**Assignment**
The answer must consist solely of the line containing "Click the axis" and every line after it in the records below, through the last, each reproduced exactly.

**Stored items**
↓↓↓
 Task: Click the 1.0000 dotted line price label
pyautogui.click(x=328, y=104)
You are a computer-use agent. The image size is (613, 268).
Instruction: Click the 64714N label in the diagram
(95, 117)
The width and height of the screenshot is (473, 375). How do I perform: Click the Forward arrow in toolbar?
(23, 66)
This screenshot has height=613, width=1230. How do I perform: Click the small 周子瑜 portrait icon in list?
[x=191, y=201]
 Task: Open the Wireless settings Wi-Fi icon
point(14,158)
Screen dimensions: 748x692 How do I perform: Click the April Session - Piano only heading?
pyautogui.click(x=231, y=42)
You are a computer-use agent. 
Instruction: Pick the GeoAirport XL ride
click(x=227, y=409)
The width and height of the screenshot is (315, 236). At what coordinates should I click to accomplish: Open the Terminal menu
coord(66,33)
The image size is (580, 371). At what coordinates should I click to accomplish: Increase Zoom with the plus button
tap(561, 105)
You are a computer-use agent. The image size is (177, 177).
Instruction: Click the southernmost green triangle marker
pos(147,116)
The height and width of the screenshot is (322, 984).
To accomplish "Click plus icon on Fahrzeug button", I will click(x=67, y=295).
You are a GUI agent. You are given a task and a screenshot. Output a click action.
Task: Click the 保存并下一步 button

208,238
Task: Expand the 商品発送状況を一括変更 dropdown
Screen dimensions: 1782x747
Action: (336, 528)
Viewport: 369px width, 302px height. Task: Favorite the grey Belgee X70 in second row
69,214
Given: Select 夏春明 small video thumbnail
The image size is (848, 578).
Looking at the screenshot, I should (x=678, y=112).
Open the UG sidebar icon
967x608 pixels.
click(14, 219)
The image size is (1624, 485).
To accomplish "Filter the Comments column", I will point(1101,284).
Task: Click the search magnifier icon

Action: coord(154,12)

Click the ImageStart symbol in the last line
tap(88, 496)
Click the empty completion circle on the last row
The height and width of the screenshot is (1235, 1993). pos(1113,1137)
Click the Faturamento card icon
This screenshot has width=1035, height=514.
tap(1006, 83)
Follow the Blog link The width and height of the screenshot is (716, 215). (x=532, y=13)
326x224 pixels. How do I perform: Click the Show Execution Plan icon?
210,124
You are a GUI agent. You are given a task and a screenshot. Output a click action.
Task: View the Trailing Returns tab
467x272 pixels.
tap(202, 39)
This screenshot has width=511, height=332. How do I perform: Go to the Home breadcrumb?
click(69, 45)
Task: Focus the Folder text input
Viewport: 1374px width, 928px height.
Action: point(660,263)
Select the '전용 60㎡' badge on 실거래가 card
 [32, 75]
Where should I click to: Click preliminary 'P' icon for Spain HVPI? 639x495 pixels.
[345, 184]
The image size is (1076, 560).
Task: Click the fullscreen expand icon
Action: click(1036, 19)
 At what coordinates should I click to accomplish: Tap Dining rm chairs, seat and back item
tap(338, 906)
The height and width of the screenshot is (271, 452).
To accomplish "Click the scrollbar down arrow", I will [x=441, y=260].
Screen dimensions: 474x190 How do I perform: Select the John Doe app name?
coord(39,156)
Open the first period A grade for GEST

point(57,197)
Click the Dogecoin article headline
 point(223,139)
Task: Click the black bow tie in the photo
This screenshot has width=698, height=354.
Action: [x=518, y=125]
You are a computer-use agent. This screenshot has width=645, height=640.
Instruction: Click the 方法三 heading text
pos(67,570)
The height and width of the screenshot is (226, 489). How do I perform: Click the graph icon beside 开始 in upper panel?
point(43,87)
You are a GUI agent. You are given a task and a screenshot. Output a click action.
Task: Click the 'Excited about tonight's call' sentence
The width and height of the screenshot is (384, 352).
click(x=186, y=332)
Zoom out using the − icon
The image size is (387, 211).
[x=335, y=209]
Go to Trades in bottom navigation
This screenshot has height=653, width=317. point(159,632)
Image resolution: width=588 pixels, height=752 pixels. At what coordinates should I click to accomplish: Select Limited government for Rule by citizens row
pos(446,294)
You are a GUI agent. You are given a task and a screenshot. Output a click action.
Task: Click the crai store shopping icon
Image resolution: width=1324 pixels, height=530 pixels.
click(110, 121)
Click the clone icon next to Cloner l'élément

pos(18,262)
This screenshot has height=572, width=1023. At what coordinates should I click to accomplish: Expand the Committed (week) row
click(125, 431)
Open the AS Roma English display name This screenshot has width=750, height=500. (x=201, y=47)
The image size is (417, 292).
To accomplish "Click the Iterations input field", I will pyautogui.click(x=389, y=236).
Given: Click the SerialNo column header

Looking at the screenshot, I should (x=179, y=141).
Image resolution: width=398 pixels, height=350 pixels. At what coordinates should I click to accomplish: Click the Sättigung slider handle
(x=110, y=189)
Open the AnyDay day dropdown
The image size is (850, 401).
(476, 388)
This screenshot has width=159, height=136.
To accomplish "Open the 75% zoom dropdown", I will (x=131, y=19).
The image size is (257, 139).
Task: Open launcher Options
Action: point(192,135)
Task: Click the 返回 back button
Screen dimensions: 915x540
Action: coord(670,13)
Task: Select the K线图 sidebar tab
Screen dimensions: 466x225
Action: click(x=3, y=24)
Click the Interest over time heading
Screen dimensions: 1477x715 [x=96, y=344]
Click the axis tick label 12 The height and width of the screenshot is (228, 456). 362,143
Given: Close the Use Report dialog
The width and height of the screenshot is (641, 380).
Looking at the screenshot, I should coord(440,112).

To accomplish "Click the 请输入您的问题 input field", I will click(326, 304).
↑↑↑
**Task output**
Click the axis tick label 12 The height and width of the screenshot is (228, 456). 362,143
Given: Close the Use Report dialog
The width and height of the screenshot is (641, 380).
Looking at the screenshot, I should coord(440,112).

To accomplish "Click the 请输入您的问题 input field", I will click(326, 304).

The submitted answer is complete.